Segment Start: PROVIDED INFORMATION
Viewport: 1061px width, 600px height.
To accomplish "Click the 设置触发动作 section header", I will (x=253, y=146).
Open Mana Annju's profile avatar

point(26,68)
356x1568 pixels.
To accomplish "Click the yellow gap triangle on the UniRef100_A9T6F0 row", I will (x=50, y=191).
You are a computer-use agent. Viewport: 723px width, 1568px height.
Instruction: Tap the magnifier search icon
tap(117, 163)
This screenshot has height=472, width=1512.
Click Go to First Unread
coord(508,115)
Segment End: PROVIDED INFORMATION
Segment Start: PROVIDED INFORMATION
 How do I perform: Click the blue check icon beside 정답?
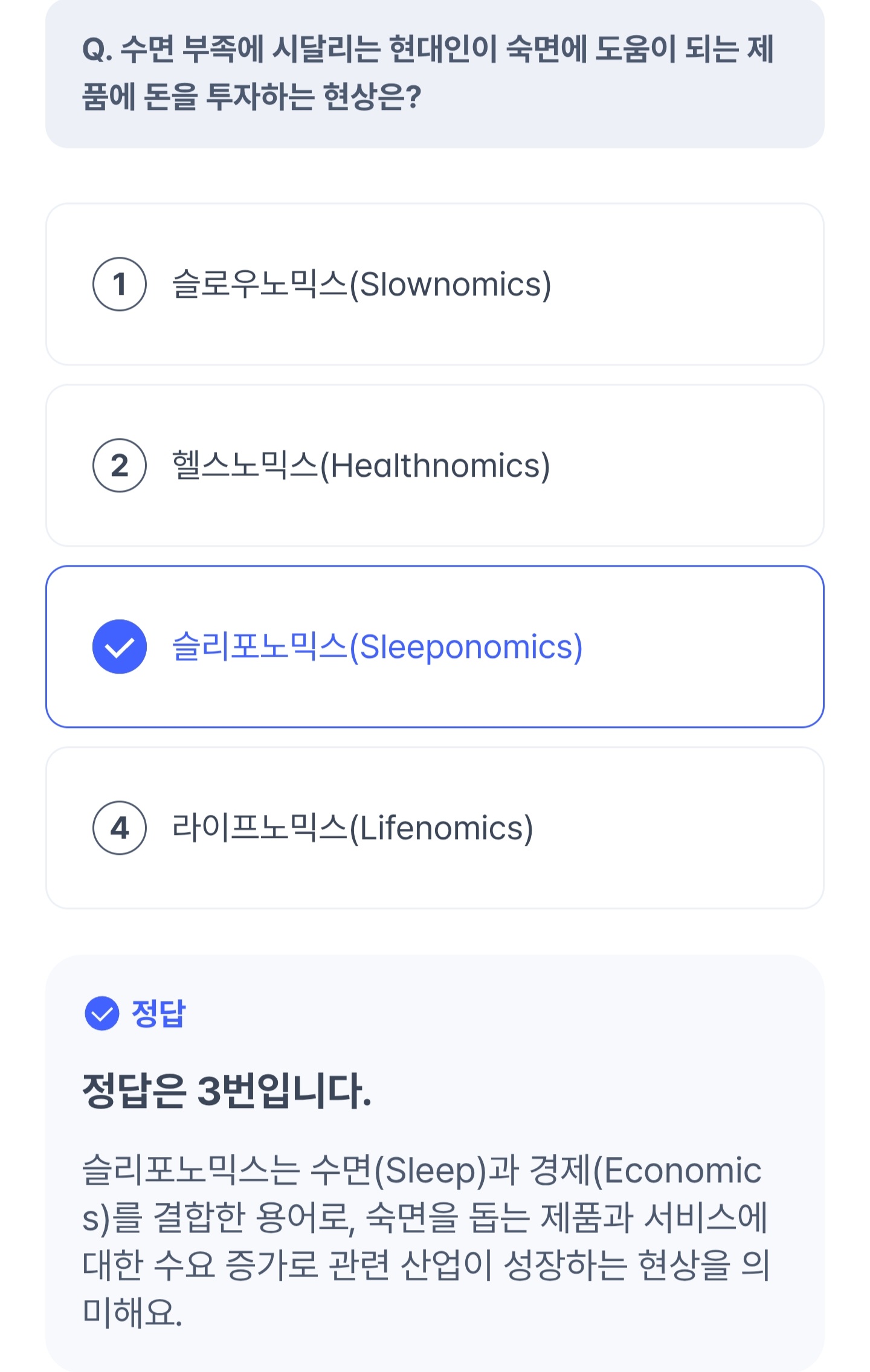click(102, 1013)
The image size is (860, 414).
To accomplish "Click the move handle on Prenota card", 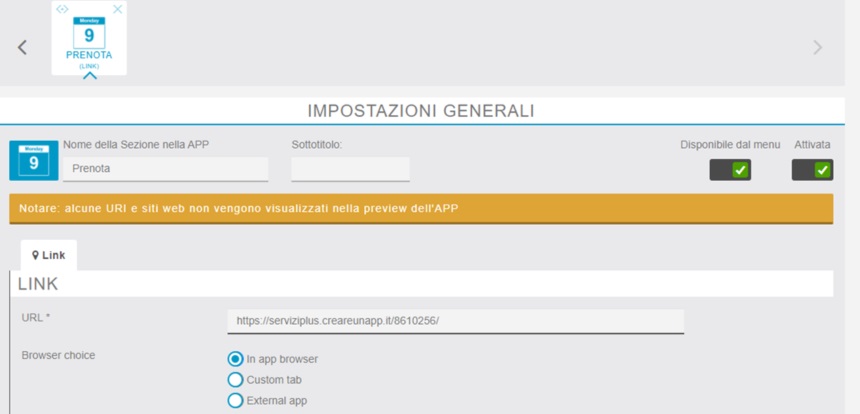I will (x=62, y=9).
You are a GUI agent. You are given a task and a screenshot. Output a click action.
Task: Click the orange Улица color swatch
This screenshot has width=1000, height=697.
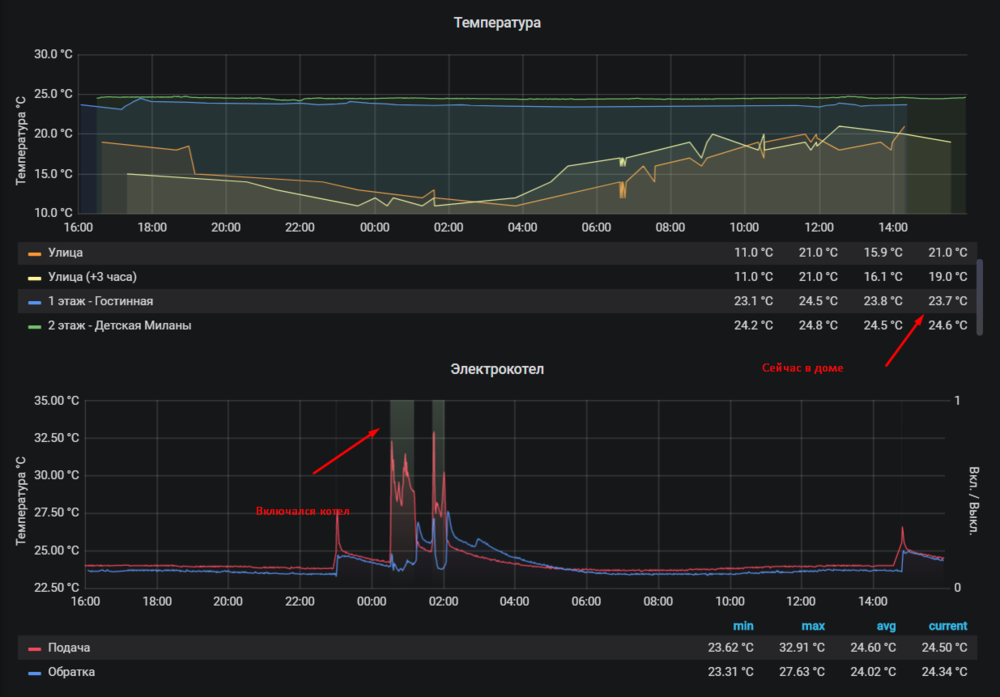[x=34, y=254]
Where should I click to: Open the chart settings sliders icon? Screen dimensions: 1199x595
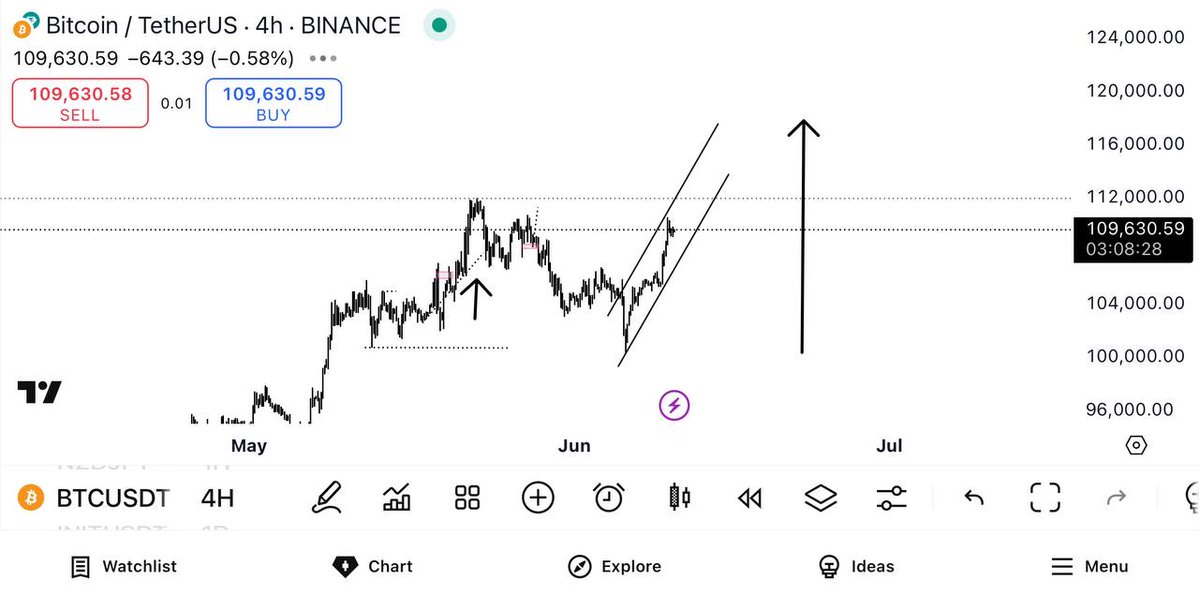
Segment End: PROVIDED INFORMATION
Segment Start: PROVIDED INFORMATION
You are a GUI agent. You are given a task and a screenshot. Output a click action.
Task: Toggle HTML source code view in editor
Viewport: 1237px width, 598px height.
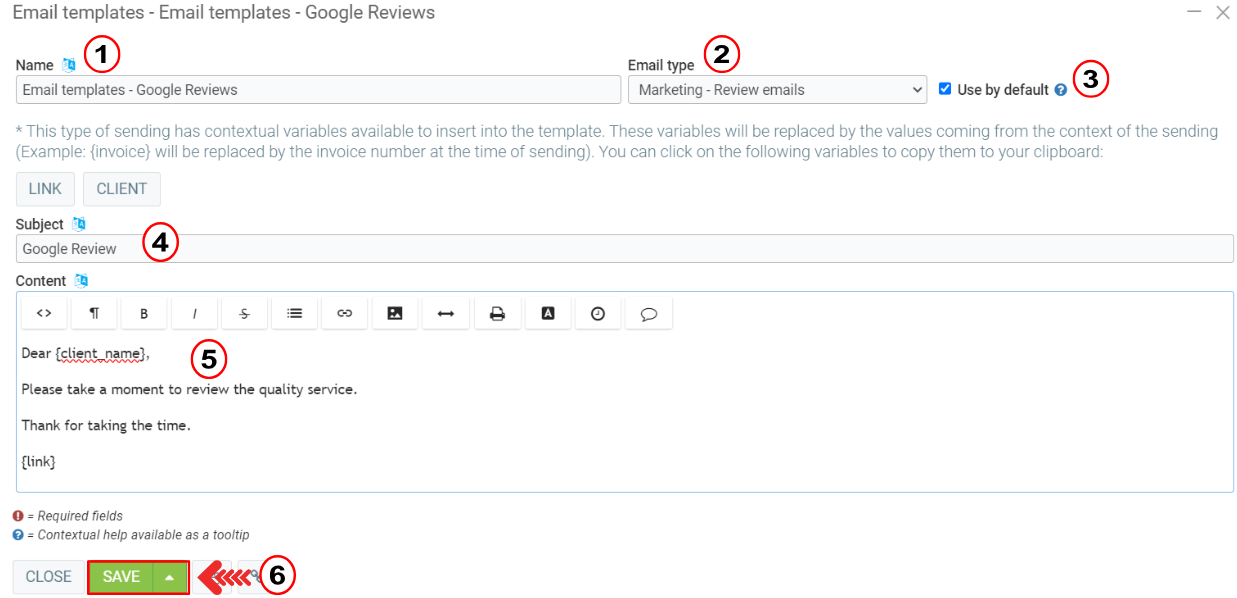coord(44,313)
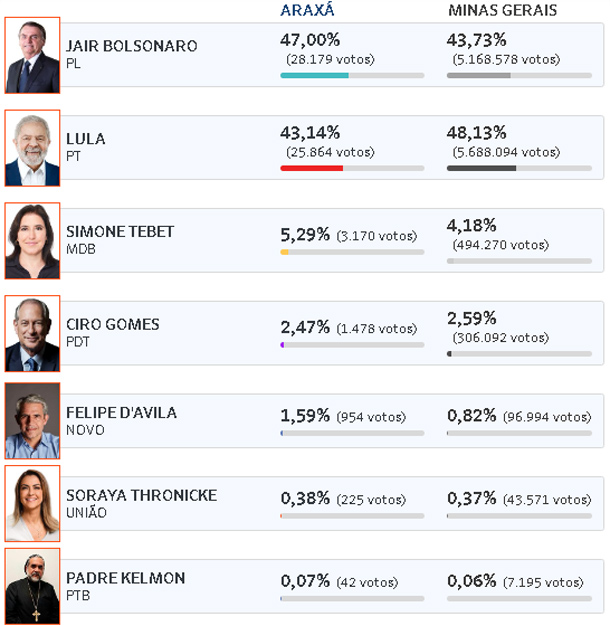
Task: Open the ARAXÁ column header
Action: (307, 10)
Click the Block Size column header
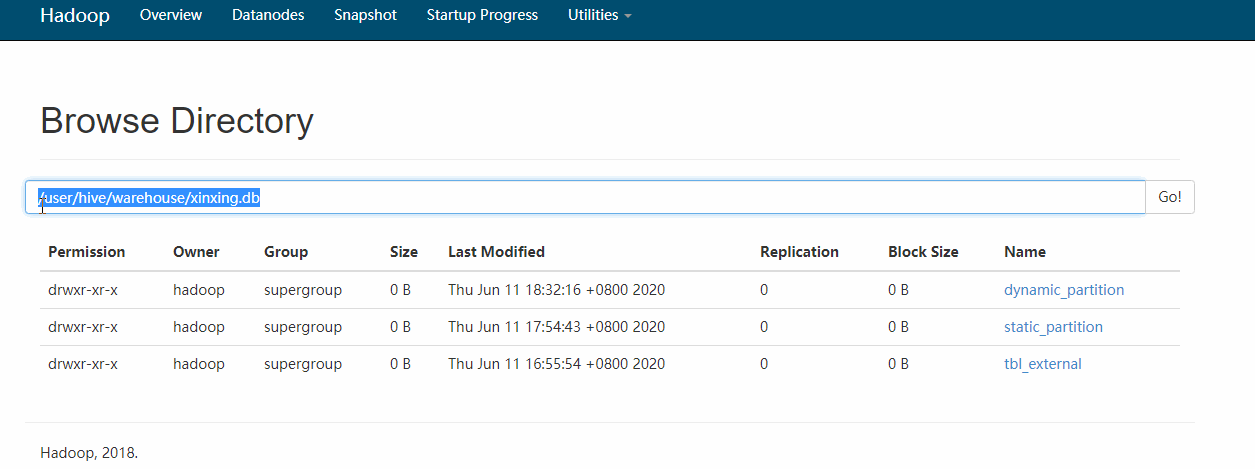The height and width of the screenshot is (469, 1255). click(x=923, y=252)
Segment End: PROVIDED INFORMATION
EXERCISE GOAL -
Using the data above, copy exactly the lines from the one containing "Task: Click the orange Улица color swatch" to the one containing "Where should I", inclusive. Exclude the pictures.

SOLUTION TO THIS EXERCISE -
Task: Click the orange Улица color swatch
This screenshot has width=1000, height=697.
[x=34, y=254]
Where should I click to: Open the chart settings sliders icon? Screen dimensions: 1199x595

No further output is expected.